▸ STATED TASK
Rewrite the lines from the one containing "You are a computer-use agent." through the last line, keeping the requests, and reduce every coordinate in the answers by 76.
+ + +
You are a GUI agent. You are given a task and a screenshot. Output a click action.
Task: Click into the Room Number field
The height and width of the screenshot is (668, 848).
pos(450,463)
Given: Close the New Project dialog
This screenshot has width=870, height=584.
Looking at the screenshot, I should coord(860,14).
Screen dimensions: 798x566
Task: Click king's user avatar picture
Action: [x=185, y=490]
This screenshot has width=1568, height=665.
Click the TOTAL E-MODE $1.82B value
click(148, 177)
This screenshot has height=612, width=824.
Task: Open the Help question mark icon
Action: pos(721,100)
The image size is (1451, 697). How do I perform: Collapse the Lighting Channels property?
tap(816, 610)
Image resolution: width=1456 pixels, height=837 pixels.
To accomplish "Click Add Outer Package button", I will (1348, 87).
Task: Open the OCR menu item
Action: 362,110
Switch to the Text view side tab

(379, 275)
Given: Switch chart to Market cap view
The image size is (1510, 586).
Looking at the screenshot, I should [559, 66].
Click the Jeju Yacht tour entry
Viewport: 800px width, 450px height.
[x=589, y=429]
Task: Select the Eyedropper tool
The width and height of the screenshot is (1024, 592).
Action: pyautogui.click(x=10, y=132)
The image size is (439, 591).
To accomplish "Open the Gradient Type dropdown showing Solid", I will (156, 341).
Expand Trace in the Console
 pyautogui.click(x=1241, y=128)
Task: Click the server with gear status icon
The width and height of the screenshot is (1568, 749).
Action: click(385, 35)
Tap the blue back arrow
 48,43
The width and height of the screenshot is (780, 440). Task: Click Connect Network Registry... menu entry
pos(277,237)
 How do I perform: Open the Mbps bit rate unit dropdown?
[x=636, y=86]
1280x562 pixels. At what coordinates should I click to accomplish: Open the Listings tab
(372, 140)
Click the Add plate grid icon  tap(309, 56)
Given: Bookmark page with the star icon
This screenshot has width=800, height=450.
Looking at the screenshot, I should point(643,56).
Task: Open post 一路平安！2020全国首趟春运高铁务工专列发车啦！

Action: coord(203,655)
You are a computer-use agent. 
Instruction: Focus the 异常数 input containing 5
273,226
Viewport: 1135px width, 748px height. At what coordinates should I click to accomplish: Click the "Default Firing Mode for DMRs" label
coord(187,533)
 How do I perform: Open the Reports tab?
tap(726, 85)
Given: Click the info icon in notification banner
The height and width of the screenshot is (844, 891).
+ + +
▸ SOLUTION FOR THIS PROBLEM
You are a computer-use agent. 
Instruction: Focus the 异常数 input containing 5
197,150
Viewport: 1135px width, 748px height. At what coordinates should I click to accomplish: Click the "Default Firing Mode for DMRs" label
coord(111,457)
 How do I perform: Open the Reports tab?
tap(650, 9)
Given: Click the info icon in notification banner
The height and width of the screenshot is (844, 891).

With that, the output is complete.